ITAT held that revision under section 263 cannot be invoked where the Assessing Officer conducted a detailed inquiry on Section 14A disallowance
Meetu Kumari | Mar 10, 2026 |
Income Tax: Section 263 Revision Invalid Where Assessing Officer Conducted Proper Inquiry
The assessee, Dhani Loans & Services Ltd., engaged in investment and lending activities, filed its return for AY 2018–19 declaring income of Rs. 199.86 crore. The assessment was completed under section 143(3) with certain disallowances under sections 36(1)(va) and 40A(2)(b).
During the assessment, the Assessing Officer issued multiple notices seeking details regarding exempt income, mutual fund investments, and the computation of disallowance under section 14A. The assessee furnished the required information and made a suo motu disallowance of Rs. 1.69 crore under section 14A, calculated at 1% of the average value of investments that yielded exempt income, which the AO accepted after examination.
The PCIT invoked revision under section 263 alleging under-assessment of disallowance under section 14A. The PCIT recomputed the disallowance under Rule 8D at Rs. 13.38 crore and enhanced the assessee’s income by Rs. 11.69 crore. Aggrieved, the assessee appealed before the Income Tax Appellate Tribunal.
Central Issue: Whether revision under section 263 was valid when the Assessing Officer had already examined the issue of disallowance under section 14A during assessment proceedings.
Tribunal’s Ruling: The Income Tax Appellate Tribunal allowed the assessee’s appeal and quashed the revision order. It held that the AO had conducted detailed inquiries and accepted the assessee’s computation after verification. The Tribunal also noted that restricting disallowance to investments yielding exempt income was supported by the Delhi High Court decision in ACB India Ltd. v. ACIT.

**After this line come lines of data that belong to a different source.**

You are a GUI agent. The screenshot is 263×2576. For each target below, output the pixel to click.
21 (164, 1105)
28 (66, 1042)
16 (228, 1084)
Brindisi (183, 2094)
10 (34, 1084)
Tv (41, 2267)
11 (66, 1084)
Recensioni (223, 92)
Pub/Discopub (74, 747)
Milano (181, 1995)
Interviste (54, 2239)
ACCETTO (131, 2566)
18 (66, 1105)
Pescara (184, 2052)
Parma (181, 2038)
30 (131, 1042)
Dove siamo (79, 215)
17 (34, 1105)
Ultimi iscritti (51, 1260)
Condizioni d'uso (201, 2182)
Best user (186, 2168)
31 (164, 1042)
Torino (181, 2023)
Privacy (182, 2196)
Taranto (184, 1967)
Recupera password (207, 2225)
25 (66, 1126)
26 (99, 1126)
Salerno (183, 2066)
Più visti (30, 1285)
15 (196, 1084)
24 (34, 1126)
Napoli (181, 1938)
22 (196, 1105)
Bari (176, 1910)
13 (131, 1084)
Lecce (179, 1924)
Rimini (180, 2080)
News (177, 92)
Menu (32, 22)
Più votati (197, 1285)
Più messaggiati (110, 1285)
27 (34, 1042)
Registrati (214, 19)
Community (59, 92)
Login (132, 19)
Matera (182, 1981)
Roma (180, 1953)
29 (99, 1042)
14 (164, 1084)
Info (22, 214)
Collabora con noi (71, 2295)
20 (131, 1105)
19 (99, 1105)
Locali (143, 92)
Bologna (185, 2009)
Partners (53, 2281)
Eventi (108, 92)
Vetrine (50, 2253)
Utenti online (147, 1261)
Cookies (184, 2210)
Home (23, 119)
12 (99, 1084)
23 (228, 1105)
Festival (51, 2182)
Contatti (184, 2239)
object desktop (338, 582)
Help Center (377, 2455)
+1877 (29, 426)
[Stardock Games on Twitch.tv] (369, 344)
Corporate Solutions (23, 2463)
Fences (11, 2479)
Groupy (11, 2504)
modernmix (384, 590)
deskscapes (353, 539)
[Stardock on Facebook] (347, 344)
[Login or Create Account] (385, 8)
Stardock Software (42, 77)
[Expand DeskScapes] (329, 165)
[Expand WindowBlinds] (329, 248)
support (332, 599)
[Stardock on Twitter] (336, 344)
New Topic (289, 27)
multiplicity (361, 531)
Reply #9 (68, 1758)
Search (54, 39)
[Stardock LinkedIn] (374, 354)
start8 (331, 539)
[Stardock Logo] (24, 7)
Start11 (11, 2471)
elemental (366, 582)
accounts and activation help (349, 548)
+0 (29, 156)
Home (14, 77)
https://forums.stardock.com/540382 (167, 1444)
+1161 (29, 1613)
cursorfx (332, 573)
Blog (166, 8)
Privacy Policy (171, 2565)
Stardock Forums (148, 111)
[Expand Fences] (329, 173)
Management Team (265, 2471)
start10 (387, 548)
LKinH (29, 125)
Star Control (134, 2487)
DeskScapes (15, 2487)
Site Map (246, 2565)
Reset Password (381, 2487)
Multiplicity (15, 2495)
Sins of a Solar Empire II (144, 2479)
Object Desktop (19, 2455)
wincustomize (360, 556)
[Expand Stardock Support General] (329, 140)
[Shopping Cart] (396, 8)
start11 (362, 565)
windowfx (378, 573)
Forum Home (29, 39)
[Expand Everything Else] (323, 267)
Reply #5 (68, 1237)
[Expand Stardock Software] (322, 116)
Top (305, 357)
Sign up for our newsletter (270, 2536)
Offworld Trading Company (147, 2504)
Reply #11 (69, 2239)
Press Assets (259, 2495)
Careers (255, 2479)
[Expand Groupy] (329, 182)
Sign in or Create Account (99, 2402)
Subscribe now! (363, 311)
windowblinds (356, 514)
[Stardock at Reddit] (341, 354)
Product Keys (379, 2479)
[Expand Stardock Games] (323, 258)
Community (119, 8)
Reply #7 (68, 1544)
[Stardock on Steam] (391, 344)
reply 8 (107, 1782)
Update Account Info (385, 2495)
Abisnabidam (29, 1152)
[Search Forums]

The Tribunal emphasised that revision under section 263 is permissible only in cases of “lack of inquiry“, not merely “inadequate inquiry“, and relied on precedents including CIT v. Vikas Polymers, CIT v. Sunbeam Auto Ltd., ITO v. D.G. Housing Projects Ltd., and PCIT v. Delhi Airport Metro Express (P) Ltd. Accordingly, the Tribunal held that the assessment order was neither erroneous nor prejudicial to the interests of the Revenue and set aside the PCIT’s order.